Collected data entries:

= = = =

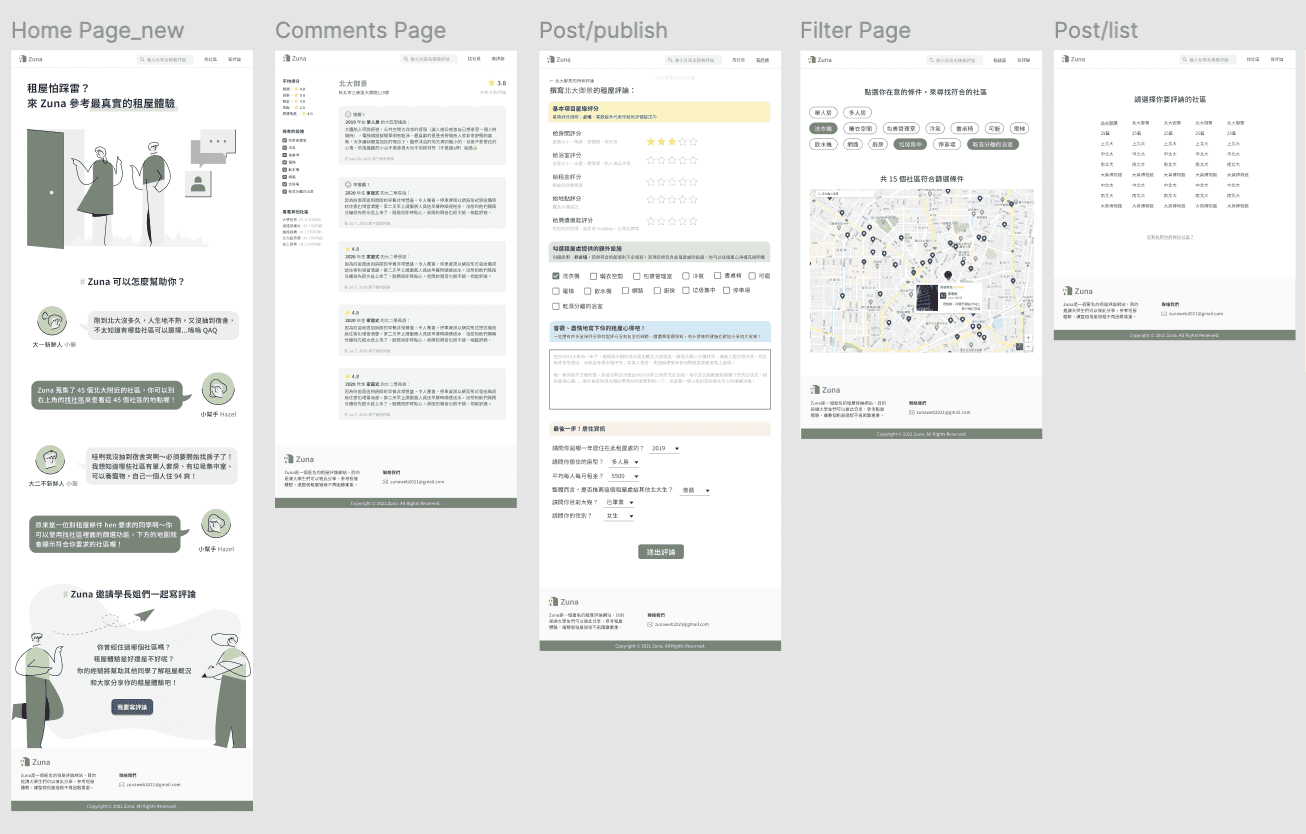Image resolution: width=1306 pixels, height=834 pixels.
Task: Click the first star of 給浴室評分 rating row
Action: coord(650,159)
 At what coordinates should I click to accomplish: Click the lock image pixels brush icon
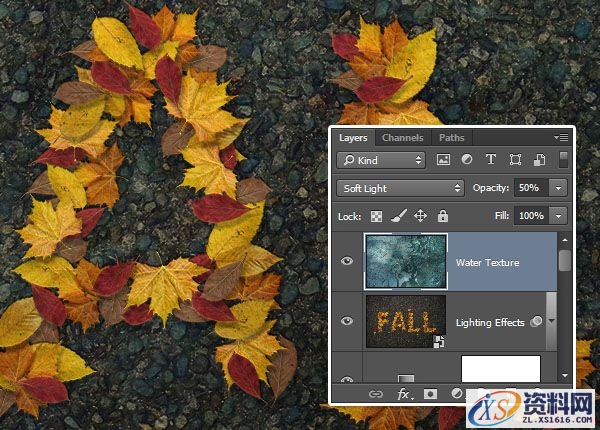(398, 216)

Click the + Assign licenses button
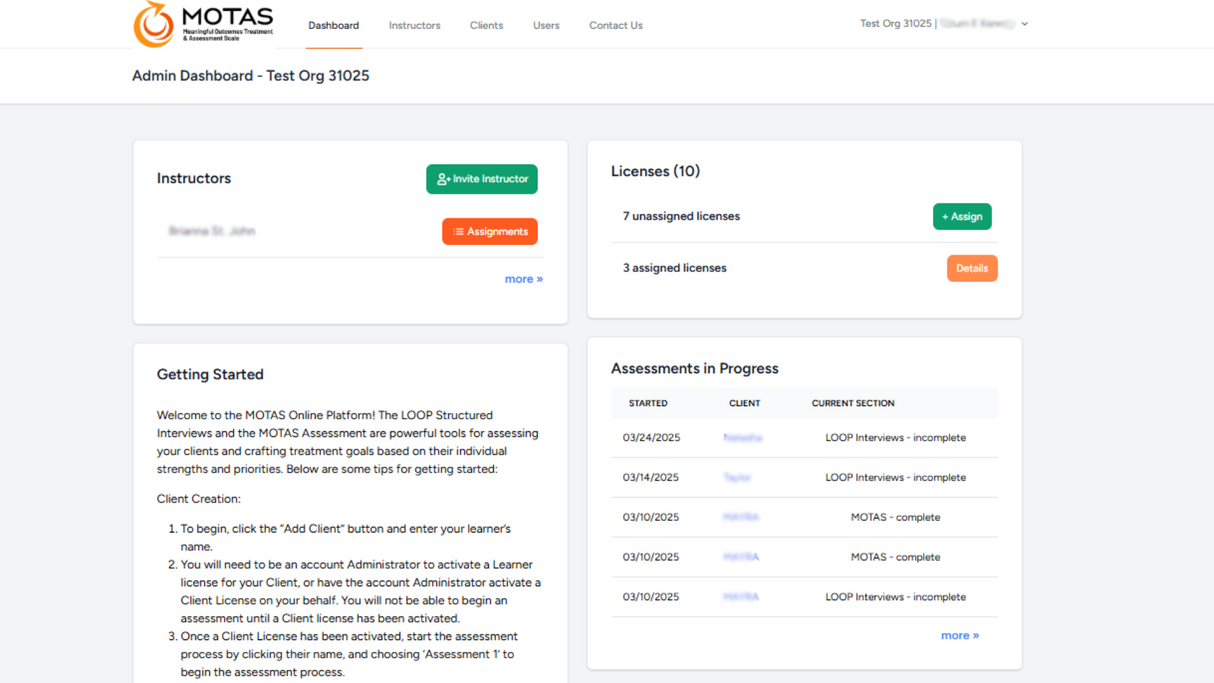point(961,217)
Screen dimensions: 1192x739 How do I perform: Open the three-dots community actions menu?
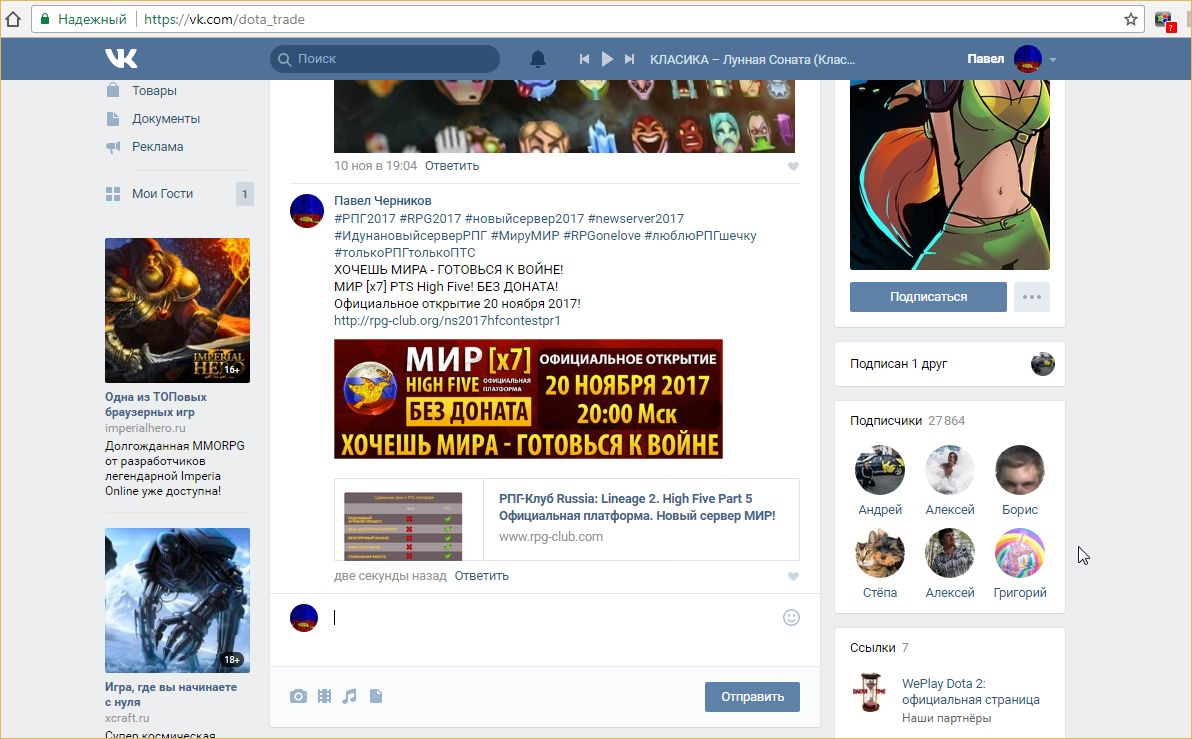point(1031,297)
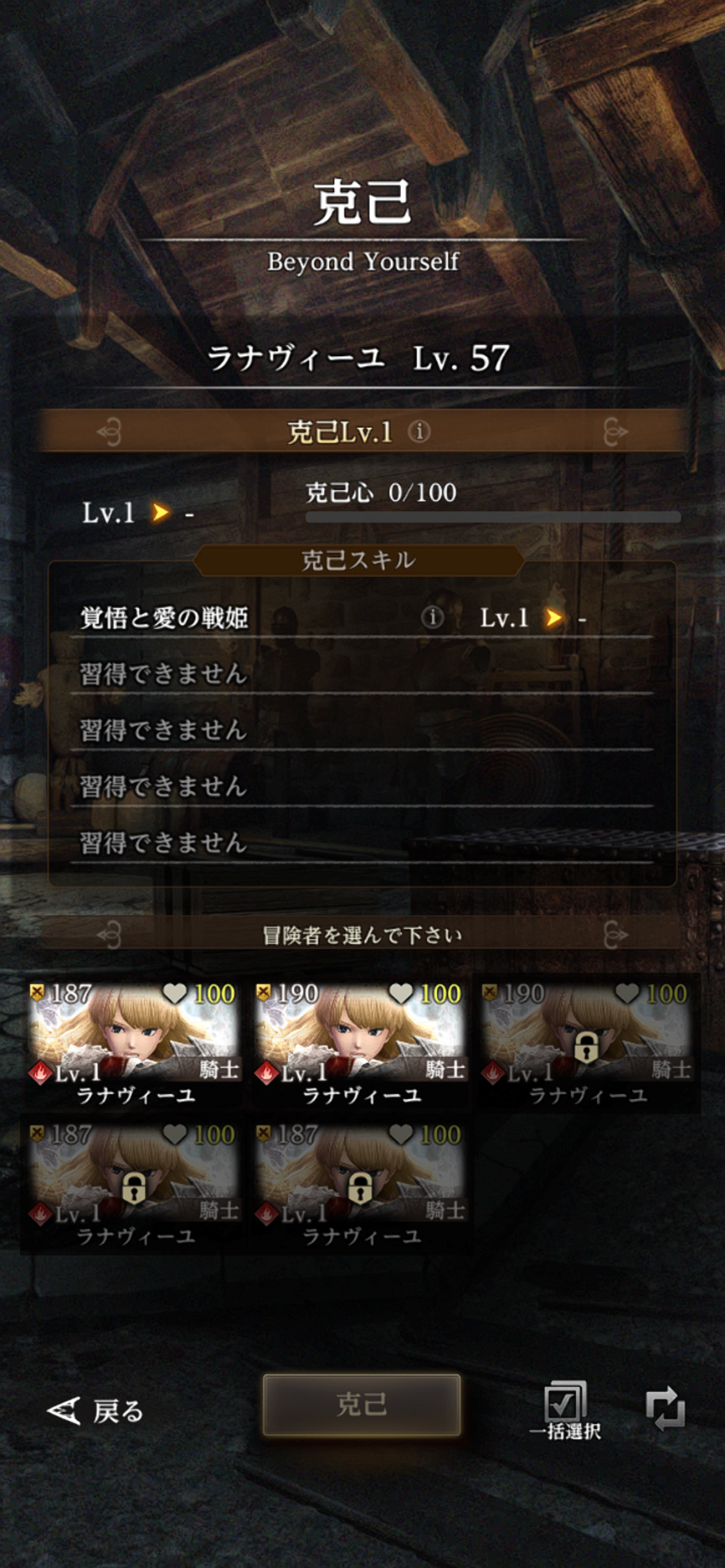725x1568 pixels.
Task: Tap the lock icon on bottom-middle 187 card
Action: click(x=359, y=1187)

= = = =

Your answer must be the lines from the one containing "At what coordinates" through the last line of the records, printed exactly with no pictures; please include both ends.

 At what coordinates should I click to accomplish: Click the lock image pixels brush icon
(398, 216)

Click the + Assign licenses button
point(961,217)
Screen dimensions: 1192x739 How do I perform: Open the three-dots community actions menu?
point(1031,297)
725x1568 pixels.
Task: Tap the lock icon on bottom-middle 187 card
Action: click(x=359, y=1187)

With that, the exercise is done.